• **Consigne**:
Imprimez, sans rien y changer, le passage de la recension du Da Vinci Code qui va de « Le scandale et » à « deux heures ? ».

Da Vinci Code : maxi recension (Nelly-3)

En fin de compte, il y aura quatre parties. Aujourd'hui : les personnages, le ridicule et les clichés



Le scandale et son parfum

Da Vinci Code : maxi recension (Nelly-3)
Venons-en au film. Après tout, qu’importe la véracité de l’argument, du moment que ca distrait les foules pendant deux heures ?
Le problème, c’est que vrai ou pas, l’argument est singulièrement crétin et alambiqué. La descendance de Jésus, c’est une chose. Grand amateur d’ésotérisme, Didier Convard, vers 1987, avait publié un «Brunelle et Colin» chez Glénat, le sixième de la série, je crois, qui faisait d’un sosie de Colin, Baudouin, le descendant du Christ enlevé par une secte de chevaliers fanatiques qui voulaient le porter à leur tête et le faire roi. L’histoire a déjà été traitée.
En revanche, trouver des signes dans «la cène» de Léonard, c’est là que ça part en couille. Interminable digression à la Photoshop : et que je te montre des V, et que je te montre des Lambda. Le lambda, symbole de la bite (appelons les chose par leur nom), subsiste d’ailleurs sur tous les uniformes militaires du monde comme signe de virilité. Et le graal, c’est quoi, finalement ? La femme, l’éternel féminin ? Marie-Madeleine ? Un Calice ? Un V majuscule ? On ne sait plus trop. Ce qui est éblouissant, c’est que Ian McKellen arrive à sortir vivant – et les spectateurs avec lui – de cette explication alambiquée. Il est vraiment fort.

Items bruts
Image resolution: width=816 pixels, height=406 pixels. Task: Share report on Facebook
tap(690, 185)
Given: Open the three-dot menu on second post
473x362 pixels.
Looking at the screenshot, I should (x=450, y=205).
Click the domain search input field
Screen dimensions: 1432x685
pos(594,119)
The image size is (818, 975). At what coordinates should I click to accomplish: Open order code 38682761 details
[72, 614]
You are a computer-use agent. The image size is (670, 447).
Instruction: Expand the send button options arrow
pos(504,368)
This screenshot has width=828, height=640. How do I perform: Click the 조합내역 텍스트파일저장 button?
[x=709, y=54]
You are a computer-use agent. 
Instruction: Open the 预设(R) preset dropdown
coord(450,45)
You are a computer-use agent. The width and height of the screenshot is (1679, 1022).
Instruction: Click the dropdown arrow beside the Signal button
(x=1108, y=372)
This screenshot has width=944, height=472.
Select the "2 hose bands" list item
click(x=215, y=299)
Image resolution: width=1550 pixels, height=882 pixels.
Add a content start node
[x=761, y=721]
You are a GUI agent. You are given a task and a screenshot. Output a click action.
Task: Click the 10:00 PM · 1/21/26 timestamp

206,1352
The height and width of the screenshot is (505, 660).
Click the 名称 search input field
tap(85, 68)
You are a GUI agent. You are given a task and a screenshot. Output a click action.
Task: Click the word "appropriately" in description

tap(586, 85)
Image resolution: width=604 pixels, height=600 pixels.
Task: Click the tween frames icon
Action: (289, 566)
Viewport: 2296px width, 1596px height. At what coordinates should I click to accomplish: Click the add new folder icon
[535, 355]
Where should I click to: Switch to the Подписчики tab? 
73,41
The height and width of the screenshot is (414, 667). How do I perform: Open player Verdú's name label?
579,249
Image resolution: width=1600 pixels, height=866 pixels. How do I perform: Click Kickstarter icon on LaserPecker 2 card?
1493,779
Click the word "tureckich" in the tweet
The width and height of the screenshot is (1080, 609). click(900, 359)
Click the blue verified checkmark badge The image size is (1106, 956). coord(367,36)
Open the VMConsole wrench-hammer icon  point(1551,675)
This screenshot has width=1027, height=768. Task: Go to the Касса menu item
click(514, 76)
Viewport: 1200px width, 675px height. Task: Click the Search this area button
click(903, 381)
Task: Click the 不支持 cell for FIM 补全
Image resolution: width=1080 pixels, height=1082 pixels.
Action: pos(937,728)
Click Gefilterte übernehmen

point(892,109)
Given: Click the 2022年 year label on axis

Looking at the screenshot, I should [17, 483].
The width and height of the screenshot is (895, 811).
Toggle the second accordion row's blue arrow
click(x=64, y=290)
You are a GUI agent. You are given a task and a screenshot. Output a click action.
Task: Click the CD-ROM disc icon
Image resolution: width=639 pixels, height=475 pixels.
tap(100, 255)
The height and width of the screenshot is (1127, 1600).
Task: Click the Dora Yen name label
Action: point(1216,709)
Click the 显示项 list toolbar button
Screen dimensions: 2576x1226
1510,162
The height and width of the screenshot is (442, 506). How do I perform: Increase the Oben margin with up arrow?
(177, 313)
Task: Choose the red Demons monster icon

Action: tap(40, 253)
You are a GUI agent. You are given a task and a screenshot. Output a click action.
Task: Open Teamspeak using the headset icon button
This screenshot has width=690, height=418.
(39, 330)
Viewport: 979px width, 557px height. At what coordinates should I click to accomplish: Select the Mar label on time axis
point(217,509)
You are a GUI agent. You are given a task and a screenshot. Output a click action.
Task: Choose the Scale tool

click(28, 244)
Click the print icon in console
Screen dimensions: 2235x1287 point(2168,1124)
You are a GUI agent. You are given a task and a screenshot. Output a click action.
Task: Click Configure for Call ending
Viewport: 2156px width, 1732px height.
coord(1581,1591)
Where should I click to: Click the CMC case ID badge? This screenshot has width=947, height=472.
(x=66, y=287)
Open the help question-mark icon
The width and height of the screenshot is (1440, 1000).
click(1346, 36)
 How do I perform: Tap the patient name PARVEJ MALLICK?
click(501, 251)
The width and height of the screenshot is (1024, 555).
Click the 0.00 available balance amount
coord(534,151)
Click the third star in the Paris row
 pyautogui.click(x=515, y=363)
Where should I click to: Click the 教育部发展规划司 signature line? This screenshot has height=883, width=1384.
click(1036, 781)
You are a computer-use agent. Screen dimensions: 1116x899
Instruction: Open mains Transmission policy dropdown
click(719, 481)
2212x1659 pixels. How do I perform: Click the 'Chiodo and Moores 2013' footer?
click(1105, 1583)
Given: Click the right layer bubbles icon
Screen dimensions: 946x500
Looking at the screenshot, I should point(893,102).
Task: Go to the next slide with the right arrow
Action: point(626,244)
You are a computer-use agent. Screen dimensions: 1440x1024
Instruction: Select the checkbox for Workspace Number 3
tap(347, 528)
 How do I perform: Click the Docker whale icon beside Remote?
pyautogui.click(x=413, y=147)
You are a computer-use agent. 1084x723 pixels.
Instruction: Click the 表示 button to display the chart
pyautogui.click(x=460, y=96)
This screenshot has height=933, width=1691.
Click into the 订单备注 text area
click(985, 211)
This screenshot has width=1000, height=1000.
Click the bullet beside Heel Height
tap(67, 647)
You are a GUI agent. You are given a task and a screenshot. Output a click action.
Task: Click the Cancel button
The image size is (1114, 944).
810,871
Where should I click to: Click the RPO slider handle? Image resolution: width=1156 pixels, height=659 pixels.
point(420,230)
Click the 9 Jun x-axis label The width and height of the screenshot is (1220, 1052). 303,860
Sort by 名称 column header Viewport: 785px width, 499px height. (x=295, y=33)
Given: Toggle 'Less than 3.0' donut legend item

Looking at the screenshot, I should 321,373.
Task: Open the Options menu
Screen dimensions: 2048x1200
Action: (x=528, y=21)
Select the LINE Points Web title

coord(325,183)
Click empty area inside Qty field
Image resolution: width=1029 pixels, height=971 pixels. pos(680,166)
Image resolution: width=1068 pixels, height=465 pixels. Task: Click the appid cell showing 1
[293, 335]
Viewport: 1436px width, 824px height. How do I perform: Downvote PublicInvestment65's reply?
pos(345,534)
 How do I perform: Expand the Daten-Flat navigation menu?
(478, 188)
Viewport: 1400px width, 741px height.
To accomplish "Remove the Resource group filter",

• **Réponse attendue**:
Le scandale et son parfum

Da Vinci Code : maxi recension (Nelly-3)
Venons-en au film. Après tout, qu’importe la véracité de l’argument, du moment que ca distrait les foules pendant deux heures ?